Fill the room with an expanded glass aggregate - GlaPor or PorAver (same thing, different sources). To a depth of at least 10cm. This stops any moisture wicking up and in to the materials above.
Use a compression plate/wacker plate to compress the glass aggregate down. It will shrink by one third of its height. It's VERY dusty, and an irritant, so wear a mask and gloves.
Cover the glass with another layer of geotextile membrane. This stops your finer-grade insulation from falling down between the glass blocks and helps with laying the next layer.
Mix up a quantity of insulated limecrete: 1 part NHL5, 1 part Sharp Sand, 2 Parts LECA clay aggregate.
In practice, that's 1 bag of lime, 1 bag of sand and 1 bag of LECA. You may have to make it in halves depending on the size of your cement mixer. You will need something like 6-8L of water, and the finished consistency should be just sticky enough to adhere to a rubber glove, but it should ball up.
Leave to set for 7-14 days without walking on it.
Mix up a 'screed' (top, finer layer) of 2 parts Sharp Sand, 1 part Building Sand and 1 part NHL5 with enough water to make it turn to something like Houmous. Add the water slowly - it doesn't take much to turn it from a dry, clumpy mix to a wet gloop. Literally a cup full will make a big difference, but it takes a few minutes for that difference to show. Mix for at least 20 minutes and then let it sit for 10-20 minutes before you spread it on the floor with a trowel.

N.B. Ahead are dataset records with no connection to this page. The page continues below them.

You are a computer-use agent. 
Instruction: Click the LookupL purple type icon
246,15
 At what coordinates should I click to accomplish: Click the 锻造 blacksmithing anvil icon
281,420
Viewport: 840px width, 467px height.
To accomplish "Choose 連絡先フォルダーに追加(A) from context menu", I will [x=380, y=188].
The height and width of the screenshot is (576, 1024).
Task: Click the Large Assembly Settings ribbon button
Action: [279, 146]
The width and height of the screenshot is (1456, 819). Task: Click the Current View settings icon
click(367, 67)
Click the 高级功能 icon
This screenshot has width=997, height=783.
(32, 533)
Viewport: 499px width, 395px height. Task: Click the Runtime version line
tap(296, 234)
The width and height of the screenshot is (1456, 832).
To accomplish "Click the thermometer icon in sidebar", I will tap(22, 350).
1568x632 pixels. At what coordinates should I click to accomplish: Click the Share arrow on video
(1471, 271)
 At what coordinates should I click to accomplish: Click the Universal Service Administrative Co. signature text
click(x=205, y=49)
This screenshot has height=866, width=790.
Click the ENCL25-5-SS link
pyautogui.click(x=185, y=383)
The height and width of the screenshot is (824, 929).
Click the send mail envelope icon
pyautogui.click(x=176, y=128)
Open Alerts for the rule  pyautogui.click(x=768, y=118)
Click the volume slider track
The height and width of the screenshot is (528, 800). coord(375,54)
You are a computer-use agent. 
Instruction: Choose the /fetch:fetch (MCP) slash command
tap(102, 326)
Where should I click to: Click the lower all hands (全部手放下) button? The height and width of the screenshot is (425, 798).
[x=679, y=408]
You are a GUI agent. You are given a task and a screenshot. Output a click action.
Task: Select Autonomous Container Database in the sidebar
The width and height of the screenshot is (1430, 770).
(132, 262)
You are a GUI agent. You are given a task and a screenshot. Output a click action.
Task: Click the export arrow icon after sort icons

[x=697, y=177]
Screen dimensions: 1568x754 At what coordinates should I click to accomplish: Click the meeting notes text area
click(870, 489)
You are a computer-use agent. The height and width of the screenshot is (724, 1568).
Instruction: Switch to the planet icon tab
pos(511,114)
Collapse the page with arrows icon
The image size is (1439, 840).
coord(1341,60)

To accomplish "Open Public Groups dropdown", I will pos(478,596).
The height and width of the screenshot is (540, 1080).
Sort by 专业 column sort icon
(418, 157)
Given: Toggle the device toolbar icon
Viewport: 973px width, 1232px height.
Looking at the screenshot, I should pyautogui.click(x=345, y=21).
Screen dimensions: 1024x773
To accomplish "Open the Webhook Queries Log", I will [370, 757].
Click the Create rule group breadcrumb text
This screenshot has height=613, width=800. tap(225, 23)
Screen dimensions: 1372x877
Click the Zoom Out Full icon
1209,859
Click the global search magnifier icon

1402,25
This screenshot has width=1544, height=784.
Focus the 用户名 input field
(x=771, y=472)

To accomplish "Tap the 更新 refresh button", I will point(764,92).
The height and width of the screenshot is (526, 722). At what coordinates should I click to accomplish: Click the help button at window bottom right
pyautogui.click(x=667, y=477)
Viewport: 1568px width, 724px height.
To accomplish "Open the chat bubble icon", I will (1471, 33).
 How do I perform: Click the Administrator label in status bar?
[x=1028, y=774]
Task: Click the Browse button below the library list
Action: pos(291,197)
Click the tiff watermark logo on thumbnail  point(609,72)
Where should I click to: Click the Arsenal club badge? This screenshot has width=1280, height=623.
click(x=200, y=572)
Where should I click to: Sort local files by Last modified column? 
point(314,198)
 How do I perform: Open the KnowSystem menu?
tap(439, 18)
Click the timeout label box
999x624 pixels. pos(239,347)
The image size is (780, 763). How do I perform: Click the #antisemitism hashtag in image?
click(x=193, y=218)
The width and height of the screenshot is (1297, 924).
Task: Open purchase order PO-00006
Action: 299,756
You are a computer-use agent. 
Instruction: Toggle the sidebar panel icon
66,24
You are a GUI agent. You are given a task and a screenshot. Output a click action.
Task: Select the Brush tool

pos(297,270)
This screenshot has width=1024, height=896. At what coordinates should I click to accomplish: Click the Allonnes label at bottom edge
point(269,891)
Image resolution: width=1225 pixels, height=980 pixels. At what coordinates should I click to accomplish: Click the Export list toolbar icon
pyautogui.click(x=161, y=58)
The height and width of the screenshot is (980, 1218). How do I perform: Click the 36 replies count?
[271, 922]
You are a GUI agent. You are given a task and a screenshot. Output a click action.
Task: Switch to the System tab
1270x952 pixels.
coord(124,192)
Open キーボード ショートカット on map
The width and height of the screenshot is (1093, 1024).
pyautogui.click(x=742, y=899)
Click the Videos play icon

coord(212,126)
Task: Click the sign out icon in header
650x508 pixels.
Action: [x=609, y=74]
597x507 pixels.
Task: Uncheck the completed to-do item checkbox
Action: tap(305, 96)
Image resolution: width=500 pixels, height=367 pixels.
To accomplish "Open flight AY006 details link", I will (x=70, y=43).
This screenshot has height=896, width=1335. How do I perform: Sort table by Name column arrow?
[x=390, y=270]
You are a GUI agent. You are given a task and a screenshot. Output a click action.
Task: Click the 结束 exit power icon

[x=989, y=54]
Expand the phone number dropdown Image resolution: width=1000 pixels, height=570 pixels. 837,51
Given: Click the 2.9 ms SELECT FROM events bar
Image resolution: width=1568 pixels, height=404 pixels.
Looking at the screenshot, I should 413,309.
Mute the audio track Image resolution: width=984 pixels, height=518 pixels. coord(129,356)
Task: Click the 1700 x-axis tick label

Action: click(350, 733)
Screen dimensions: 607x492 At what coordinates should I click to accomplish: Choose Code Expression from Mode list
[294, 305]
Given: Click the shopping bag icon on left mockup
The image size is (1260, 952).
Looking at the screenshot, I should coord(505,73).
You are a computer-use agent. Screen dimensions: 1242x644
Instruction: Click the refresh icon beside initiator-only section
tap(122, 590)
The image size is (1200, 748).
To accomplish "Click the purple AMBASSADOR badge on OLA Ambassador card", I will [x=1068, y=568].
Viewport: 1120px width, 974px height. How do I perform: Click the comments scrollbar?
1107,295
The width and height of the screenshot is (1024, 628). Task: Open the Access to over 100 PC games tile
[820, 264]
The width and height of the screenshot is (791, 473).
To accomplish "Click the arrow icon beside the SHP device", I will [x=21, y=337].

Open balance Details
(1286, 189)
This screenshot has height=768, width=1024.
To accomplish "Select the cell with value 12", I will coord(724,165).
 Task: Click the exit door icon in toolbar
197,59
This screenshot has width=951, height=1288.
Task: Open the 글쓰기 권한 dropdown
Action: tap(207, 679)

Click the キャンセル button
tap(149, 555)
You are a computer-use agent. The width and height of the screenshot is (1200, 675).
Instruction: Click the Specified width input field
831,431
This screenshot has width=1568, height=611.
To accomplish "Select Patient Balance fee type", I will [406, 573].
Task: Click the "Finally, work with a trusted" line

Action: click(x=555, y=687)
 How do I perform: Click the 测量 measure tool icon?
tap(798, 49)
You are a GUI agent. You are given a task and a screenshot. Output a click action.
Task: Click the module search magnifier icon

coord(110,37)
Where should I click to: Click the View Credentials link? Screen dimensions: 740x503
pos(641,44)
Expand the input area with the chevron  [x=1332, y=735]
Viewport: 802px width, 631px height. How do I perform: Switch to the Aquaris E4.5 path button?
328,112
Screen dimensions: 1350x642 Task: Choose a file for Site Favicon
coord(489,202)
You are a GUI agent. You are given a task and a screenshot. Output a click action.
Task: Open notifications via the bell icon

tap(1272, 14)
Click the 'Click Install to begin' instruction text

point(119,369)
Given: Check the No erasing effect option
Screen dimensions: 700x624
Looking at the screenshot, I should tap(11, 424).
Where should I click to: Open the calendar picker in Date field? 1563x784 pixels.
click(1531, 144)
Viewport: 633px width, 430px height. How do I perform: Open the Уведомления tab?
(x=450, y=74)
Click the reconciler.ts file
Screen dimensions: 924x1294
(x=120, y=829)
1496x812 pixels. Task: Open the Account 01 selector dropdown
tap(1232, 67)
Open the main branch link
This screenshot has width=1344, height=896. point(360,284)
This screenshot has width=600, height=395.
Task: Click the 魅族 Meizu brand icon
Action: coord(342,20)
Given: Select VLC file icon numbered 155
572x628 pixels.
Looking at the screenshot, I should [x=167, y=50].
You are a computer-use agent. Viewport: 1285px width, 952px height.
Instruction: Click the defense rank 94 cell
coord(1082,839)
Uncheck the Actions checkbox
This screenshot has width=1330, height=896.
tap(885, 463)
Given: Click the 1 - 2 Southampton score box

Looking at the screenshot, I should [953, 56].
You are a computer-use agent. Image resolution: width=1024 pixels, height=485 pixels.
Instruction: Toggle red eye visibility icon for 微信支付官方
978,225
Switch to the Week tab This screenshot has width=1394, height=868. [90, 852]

We bedded Indian Stone flagstones directly in to this lime screed layer. If you do that, make sure you soak the stones well before you lay them, or they will suck the water out of the limecrete and it will set too quickly.
If the weather is warm, consider wetting or misting the limecrete and stones for a day or two, every few hours when it's warm.
Leave it for at least a couple of weeks before you walk on it.
We found that both Ty Mawr and Mike Wye were good sources for information. We sourced the LECA from Jewson, the GlaPor from Ty Mawr.